YOUR TASK: Quote the stretch of the records from the line containing "Given: Click the" through the line containing "Action: [x=736, y=21]", character for character.

THE INPUT:
==*==

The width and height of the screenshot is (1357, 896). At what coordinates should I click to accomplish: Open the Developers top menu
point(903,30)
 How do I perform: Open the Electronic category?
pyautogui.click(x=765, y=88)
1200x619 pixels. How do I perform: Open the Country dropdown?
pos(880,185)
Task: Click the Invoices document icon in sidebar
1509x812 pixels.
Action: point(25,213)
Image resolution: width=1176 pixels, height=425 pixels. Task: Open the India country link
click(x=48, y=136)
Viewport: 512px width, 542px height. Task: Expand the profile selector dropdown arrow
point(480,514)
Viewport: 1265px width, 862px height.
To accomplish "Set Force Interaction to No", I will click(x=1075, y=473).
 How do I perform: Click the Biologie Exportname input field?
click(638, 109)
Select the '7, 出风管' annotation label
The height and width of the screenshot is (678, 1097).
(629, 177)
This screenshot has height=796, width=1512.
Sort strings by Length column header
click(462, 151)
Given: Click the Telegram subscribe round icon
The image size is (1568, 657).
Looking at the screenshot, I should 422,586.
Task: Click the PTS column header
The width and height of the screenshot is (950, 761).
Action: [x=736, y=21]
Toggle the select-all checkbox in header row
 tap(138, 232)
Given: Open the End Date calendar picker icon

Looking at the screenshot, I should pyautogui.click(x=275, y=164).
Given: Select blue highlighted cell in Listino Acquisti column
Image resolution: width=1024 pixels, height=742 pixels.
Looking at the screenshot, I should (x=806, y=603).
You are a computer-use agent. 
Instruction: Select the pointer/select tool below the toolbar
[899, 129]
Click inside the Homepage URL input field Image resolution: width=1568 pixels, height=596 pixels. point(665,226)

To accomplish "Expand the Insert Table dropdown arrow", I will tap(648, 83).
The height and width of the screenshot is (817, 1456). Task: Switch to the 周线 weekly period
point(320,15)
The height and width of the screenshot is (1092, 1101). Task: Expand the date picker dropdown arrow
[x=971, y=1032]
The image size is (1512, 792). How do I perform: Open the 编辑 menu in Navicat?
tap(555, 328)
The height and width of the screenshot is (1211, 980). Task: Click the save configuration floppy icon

==*==

FINISHED TASK:
Given: Click the Telegram subscribe round icon
The image size is (1568, 657).
Looking at the screenshot, I should 422,586.
Task: Click the PTS column header
The width and height of the screenshot is (950, 761).
Action: [x=736, y=21]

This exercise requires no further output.